# [Task input]
============

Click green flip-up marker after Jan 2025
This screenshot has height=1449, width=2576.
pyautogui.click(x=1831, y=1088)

============

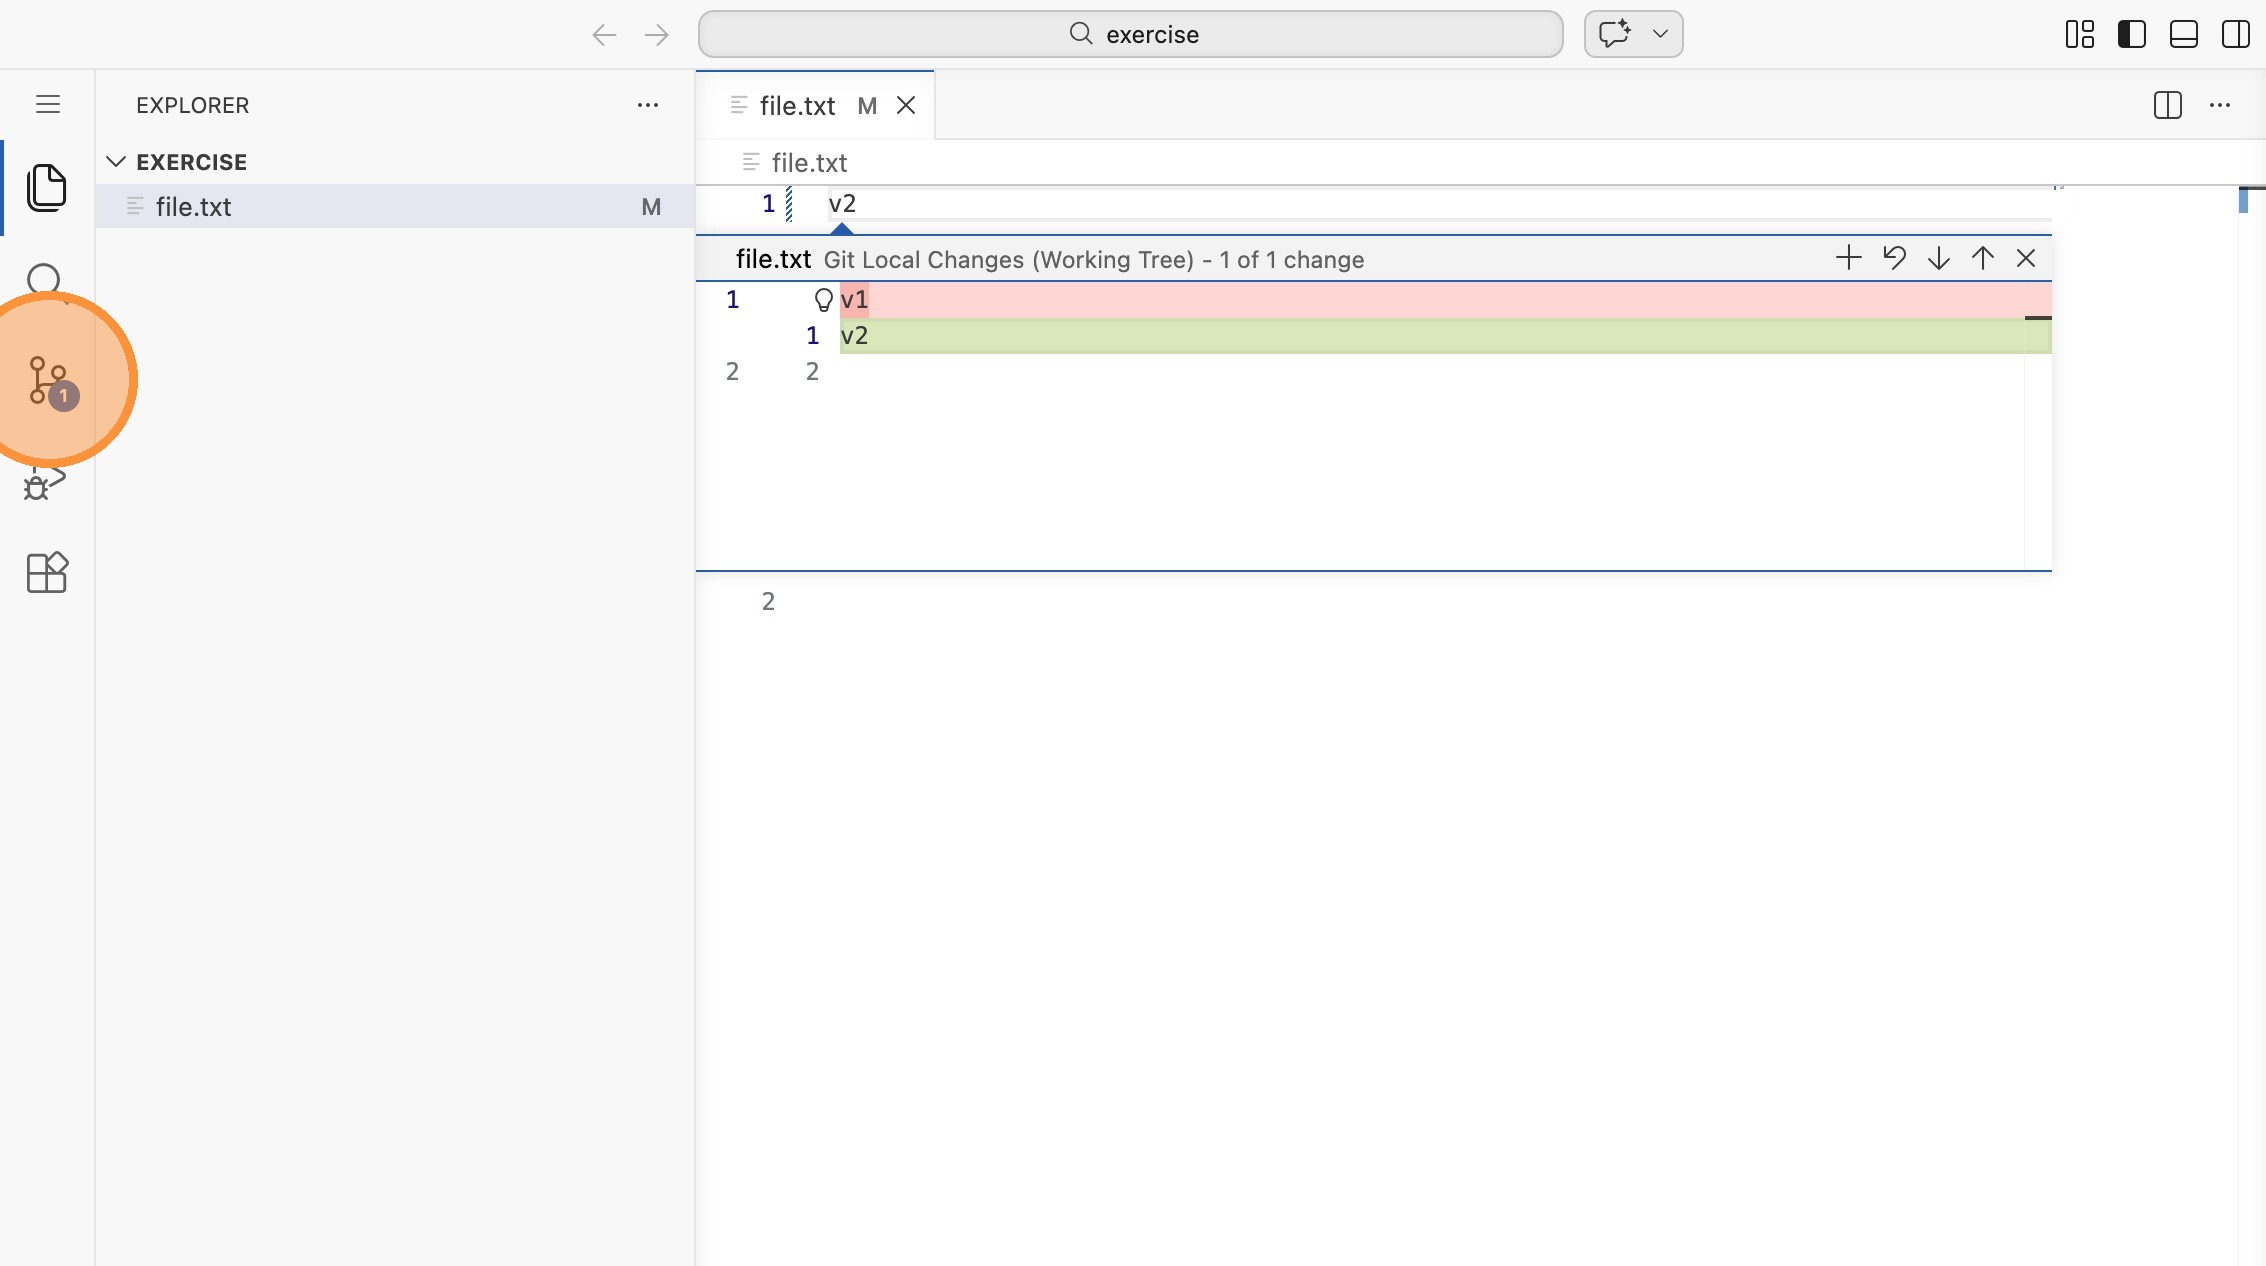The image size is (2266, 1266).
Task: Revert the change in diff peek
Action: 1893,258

============

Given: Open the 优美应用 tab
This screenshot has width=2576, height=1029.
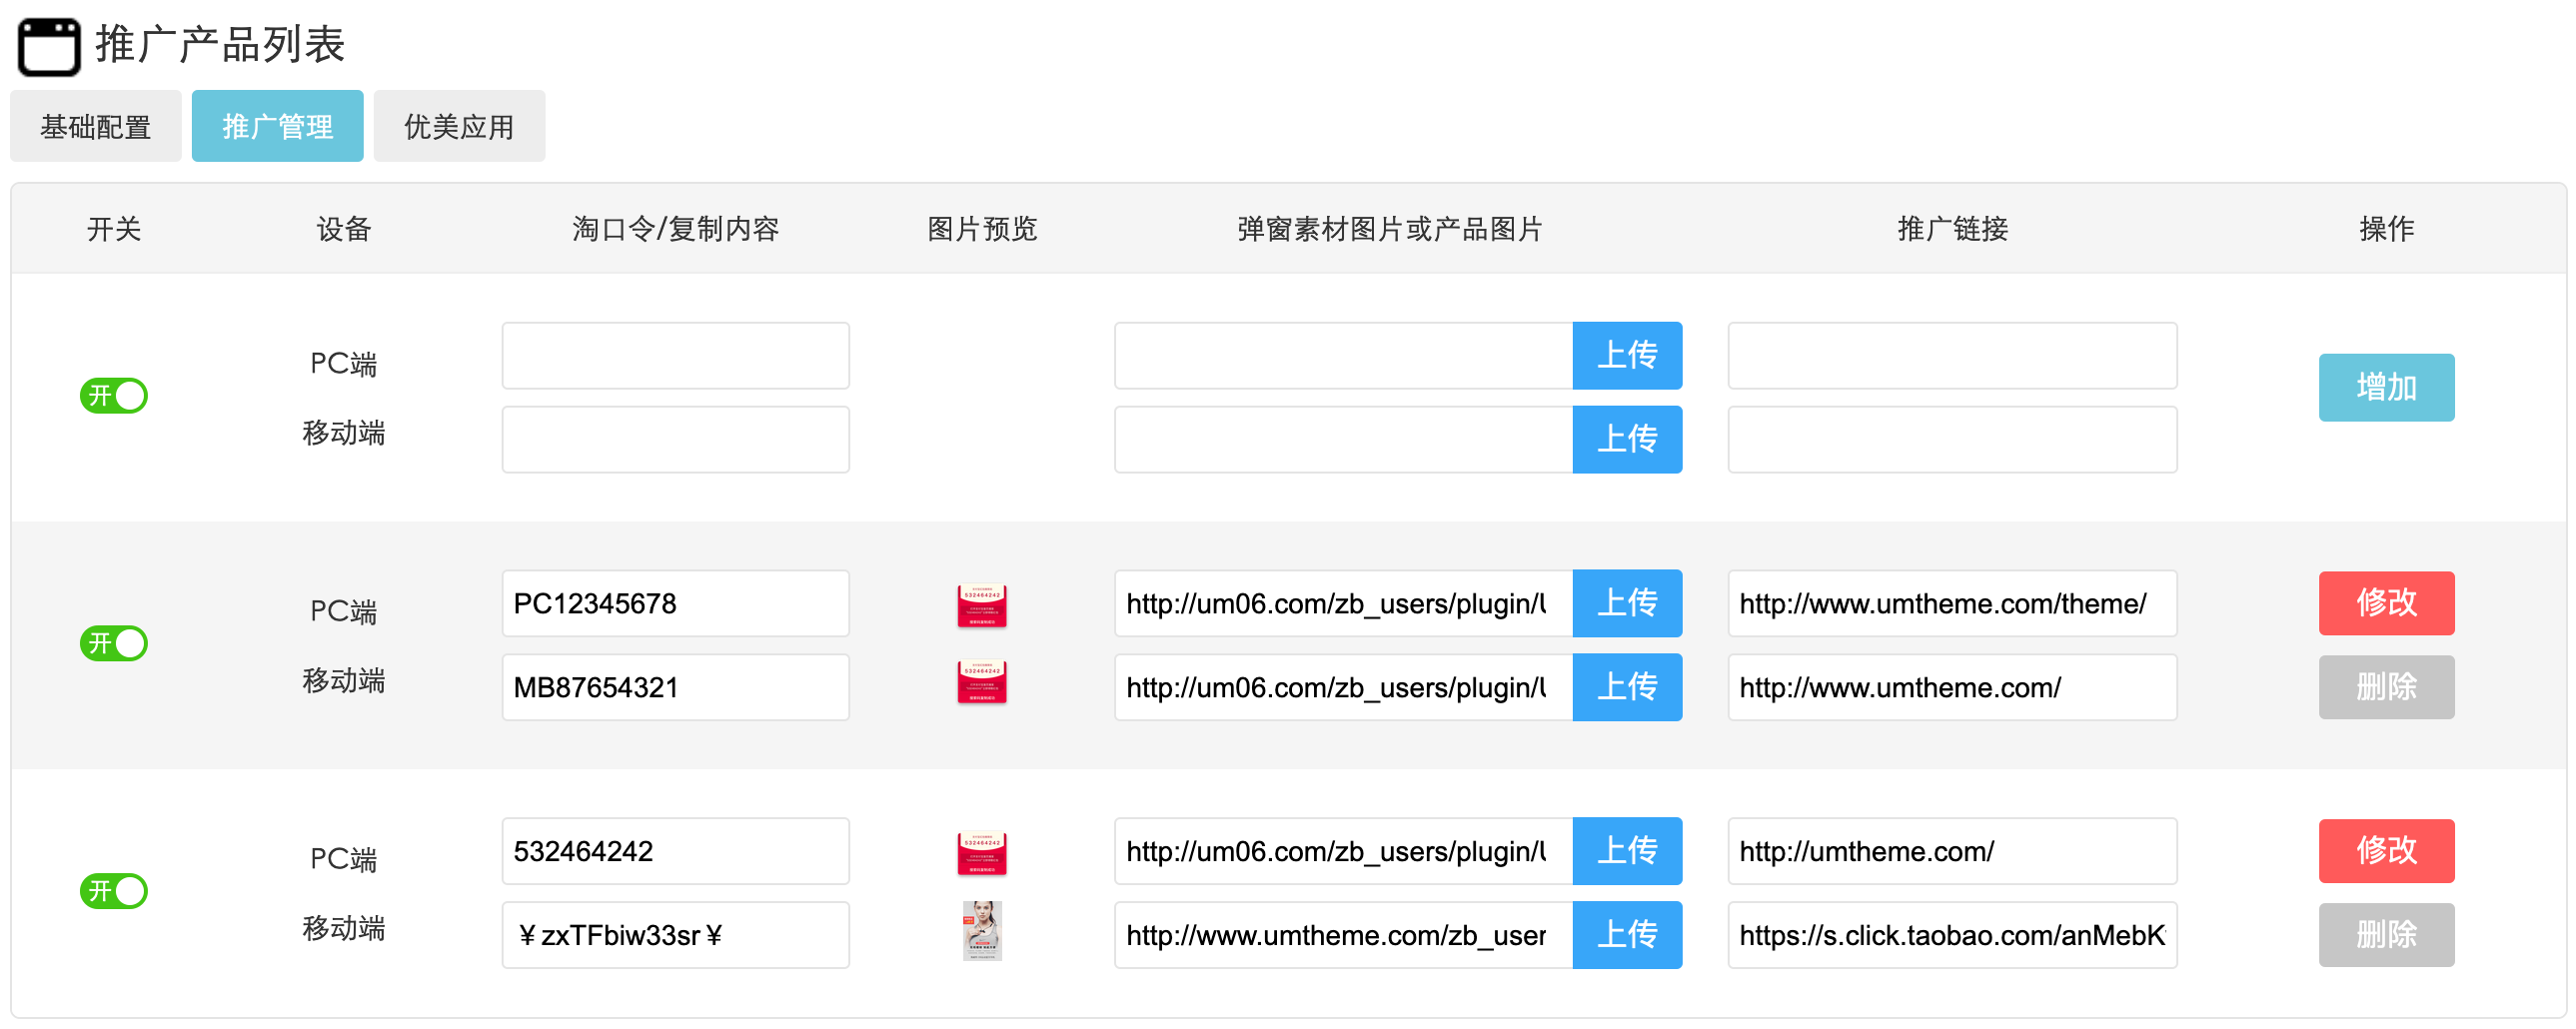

============

# [Exercise details]
Would you output, from the records above, exactly the run of lines that starts at the line containing "Given: Open the 优美应用 tab" and ends at the line containing "This screenshot has width=2576, height=1029.", and only that run?

# [Reply]
Given: Open the 优美应用 tab
This screenshot has width=2576, height=1029.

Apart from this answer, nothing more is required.